EL ORDEN DIGITAL

viernes, 5 de octubre de 2007

EL CUERPO DE JESUS LOPEZ FUE ENCONTRADO GRACIAS A UNA PERRA LABRADOR


EL MACABRO HALLAZGO SE PRODUJO GRACIAS AL OLFATO DE UNA PERRA DE RAZA LABRADOR. HAY UN PANADERO DETENIDO Y UN PROFUGO

El cuerpo del boxeador deseadense estaba sumergido en una laguna

Luego de 17 días de intensa búsqueda, y gracias al olfato de una perra entrenada para detección de narcóticos, ayer apareció el cuerpo sin vida de Jesús López, el joven boxeador de Puerto Deseado que luego de ser asesinado fue arrojado a una laguna lindante con la Prefectura de esa localidad.
Los últimos que lo vieron con vida aseguran que la noche de su desaparición López había sido salvajemente golpeado por una patota. Ya hay un detenido y la justicia lanzó pedidos de captura para otros sospechosos, en tanto que la comunidad que había protagonizado marchas de protesta por la desaparición del muchacho, reconoció la denodada labor que cumplió el personal policial a cargo del comisario Carlos Ayuso.
Hinchado, completamente vestido y con severos signos de putrefacción.
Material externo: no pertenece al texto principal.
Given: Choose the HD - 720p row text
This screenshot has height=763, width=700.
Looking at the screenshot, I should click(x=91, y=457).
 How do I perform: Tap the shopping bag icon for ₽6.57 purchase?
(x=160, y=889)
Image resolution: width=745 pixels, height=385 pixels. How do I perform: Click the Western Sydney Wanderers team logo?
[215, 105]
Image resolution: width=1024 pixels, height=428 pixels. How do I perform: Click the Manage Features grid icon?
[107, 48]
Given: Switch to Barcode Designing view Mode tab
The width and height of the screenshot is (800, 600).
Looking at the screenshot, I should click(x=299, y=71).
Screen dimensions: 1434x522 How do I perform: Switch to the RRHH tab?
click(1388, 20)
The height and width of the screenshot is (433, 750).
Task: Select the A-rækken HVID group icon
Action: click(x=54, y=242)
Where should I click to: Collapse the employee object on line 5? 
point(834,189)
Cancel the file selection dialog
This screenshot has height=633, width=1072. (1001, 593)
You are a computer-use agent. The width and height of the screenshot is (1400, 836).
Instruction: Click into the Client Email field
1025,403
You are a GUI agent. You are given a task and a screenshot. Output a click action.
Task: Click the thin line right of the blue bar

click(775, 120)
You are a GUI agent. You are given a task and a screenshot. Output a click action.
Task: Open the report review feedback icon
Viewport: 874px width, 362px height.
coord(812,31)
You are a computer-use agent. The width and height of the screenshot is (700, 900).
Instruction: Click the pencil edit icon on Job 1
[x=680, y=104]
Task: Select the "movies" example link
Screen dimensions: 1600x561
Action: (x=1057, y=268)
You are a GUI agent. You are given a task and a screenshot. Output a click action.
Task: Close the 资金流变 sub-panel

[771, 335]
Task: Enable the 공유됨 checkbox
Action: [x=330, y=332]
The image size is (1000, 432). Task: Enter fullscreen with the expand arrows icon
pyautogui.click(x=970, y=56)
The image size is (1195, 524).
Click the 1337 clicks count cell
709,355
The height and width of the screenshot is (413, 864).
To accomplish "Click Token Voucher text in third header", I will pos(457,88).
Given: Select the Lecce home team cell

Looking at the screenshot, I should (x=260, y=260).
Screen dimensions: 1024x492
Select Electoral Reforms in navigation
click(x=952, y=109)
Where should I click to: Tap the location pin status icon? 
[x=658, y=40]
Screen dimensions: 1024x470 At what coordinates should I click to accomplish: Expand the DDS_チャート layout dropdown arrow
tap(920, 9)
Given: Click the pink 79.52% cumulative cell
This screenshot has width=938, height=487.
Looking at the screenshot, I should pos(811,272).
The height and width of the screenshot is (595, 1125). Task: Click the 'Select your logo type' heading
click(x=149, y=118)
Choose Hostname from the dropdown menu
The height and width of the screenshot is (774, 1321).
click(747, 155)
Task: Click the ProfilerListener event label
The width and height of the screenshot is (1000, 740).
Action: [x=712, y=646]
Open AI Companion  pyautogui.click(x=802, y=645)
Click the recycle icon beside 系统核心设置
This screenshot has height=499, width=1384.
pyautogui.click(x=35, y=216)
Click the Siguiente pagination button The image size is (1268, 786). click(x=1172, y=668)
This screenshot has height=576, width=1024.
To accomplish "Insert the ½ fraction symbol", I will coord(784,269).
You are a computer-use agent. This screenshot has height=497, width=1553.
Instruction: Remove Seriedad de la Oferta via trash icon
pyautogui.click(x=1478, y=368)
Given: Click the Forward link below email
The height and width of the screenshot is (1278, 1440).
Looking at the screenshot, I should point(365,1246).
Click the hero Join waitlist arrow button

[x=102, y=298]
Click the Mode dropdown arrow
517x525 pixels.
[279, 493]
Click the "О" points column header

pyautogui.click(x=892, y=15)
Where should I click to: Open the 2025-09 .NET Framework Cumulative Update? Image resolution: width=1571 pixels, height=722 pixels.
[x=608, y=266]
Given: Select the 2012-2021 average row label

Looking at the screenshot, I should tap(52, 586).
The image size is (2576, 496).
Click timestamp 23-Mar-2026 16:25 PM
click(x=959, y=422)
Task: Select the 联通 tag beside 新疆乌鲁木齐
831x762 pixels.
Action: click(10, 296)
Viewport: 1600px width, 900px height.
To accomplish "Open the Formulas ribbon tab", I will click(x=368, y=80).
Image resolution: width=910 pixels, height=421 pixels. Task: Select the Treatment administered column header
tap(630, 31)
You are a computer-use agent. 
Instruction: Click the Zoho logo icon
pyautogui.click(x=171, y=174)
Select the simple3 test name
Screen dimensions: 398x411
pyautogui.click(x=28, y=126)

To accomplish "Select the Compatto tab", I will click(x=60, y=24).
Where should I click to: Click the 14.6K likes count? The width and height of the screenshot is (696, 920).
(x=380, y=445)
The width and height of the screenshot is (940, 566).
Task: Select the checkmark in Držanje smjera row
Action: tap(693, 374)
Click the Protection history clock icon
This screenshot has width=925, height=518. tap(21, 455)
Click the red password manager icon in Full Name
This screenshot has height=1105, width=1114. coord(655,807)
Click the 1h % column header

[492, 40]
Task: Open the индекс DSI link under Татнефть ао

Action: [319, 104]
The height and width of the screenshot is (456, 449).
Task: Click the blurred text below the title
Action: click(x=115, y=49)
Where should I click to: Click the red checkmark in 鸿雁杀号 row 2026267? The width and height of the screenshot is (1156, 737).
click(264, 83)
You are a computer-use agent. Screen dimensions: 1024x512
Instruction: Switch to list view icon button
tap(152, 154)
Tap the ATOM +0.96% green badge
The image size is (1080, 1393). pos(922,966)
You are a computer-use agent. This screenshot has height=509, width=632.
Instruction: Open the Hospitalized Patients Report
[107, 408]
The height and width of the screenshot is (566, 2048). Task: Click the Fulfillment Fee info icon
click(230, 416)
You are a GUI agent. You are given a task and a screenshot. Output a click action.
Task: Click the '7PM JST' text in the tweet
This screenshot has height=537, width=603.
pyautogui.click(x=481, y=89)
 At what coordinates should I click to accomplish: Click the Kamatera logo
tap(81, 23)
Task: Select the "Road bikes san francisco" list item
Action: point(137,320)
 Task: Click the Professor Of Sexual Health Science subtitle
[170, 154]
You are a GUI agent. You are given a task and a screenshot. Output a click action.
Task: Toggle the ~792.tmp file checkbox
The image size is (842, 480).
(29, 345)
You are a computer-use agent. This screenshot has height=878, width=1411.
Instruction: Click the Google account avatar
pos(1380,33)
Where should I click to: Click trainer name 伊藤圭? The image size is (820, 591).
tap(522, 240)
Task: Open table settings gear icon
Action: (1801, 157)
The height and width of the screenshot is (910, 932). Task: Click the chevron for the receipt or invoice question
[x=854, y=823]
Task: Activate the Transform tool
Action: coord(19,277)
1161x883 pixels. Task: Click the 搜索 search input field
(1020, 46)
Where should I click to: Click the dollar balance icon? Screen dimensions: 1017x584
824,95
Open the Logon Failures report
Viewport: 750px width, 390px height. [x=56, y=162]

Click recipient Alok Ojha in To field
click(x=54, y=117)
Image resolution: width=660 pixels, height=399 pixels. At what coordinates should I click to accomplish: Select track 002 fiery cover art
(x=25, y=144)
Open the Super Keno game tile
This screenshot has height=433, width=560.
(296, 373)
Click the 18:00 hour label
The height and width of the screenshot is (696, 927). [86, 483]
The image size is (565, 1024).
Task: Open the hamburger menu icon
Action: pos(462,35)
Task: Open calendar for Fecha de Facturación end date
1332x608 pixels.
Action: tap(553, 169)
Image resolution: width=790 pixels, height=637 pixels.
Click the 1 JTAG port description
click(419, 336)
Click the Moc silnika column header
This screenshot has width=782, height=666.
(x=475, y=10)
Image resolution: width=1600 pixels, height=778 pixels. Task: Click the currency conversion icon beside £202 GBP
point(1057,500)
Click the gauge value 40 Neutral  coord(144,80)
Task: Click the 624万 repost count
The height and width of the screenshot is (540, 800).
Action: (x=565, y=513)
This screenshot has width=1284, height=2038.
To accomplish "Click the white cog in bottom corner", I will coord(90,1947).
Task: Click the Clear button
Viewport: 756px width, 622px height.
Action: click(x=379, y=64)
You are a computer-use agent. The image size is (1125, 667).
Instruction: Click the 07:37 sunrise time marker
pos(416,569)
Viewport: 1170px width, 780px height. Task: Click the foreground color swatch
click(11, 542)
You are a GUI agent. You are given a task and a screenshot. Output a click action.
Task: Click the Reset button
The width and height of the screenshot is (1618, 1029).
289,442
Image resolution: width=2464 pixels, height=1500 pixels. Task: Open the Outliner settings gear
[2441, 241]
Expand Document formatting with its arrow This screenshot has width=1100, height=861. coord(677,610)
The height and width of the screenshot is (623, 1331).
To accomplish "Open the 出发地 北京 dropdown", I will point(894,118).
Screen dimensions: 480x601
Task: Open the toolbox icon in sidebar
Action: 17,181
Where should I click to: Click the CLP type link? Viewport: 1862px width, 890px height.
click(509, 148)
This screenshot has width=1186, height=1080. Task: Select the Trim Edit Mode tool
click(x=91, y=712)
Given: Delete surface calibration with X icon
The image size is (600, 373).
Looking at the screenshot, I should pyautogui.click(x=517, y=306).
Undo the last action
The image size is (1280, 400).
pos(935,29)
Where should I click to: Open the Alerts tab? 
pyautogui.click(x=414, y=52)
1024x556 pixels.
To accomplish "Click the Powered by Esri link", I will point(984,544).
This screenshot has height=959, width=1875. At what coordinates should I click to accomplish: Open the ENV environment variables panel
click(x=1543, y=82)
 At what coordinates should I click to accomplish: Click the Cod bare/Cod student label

Así fue encontrado a las 7.35 de ayer el cuerpo de Jesús López, desaparecido hace más de 17 días, quien luego fue reconocido en la morgue judicial por su madre y un hermano.
Su rostro presentaba cortes profundos y si bien al cierre de esta edición aún era sometido a una autopsia que determine las causas médicas de su muerte, no se pudo conocer fehacientemente si sus agresores le colocaron peso alrededor del cuerpo antes de arrojarlo a la oscura laguna, receptora de desechos hogareños.
Frente al puerto, y hacia un lado de las instalaciones de la Prefectura local, se ubica la laguna donde ayer apareció López, cuyos asesinos no pensaron jamás que sería tan intensamente buscado por las fuerzas de seguridad.
La laguna, que tiene 80 metros de ancho por 200 de largo, había sido rastrillada con anterioridad por buzos tácticos, aunque no en las profundidades en las que se encontraba el cuerpo, ya que su complexión, de ramas y elementos cortantes, dificultaron demasiado la tarea.

CRIMEN Y MISTERIO
Si bien los malvivientes eligieron ese lugar para arrojar los restos mortales del joven boxeador, salvaguardándose en la privacidad que la fisonomía de esa zona alejada del casco urbano parecía ofrecerles, ayer el olfato de una pequeña labradora de Retriber, traída desde Caleta Olivia por un particular de apellido Pródromos, les confirmó que el crimen perfecto no existe.
Cerca de las siete de la mañana, la perra junto con su dueño y una cuadrilla de uniformados, llegaron al lugar.
«María», que es como se llama el animal, comenzó a ladrar en dirección a la laguna y seguidamente se tiró al agua.
Atónitos, los buzos tácticos decidieron hacer caso a las señales del can, e inmediatamente se internaron directamente en medio de la laguna, que es donde la perra indicaba.
Vale decir que «María» tiene una amplia experiencia en detección de drogas en Caleta Olivia, y si bien no pertenece a la fuerza policial, siempre colabora en los operativos en los que se la requiere.
El misterio que rondaba la desaparición de Jesús López, ocurrida en la madrugada del domingo 16 de setiembre tras mantener una pelea callejera en un club nocturno, mantuvo en vilo a la policía de Puerto Deseado que lo buscó, en colaboración con Prefectura y buzos tácticos traídos especialmente de Río Gallegos.
La intriga fue develada y tan solo una hora después de que se recuperara el cuerpo de la laguna, los efectivos a cargo del comisario Carlos Ayuso, efectuaron la primera detención de uno de los partícipes de la feroz riña.

VARIAS COPAS Y UNA PELEA
El joven, que se desempeñaba como envasador en una empresa pesquera de Puerto Deseado, era además un adepto al deporte de los puños y -según el relato de su novia- durante la noche de su desaparición había tomado demasiado y varias veces había buscado pelea.
La discusión derivó en un ida y vuelta de puños que terminó en la vereda del local nocturno y con López con una herida cortante en su cabeza.
De los hombres con quienes se trenzó poco se había dado a conocer para no entorpecer la búsqueda policial.
Por eso, la detención de ayer de un joven panadero de la localidad fue sorpresiva. El hombre, indicado por muy diversas fuentes como una de las personas que participó de la pelea con López, fue detenido mientras trabajaba en un local comercial de Puerto Deseado, en tanto la justicia ya solicitó la extradición y captura de otro sujeto que se dio a la fuga hacia una ciudad del noroeste argentino.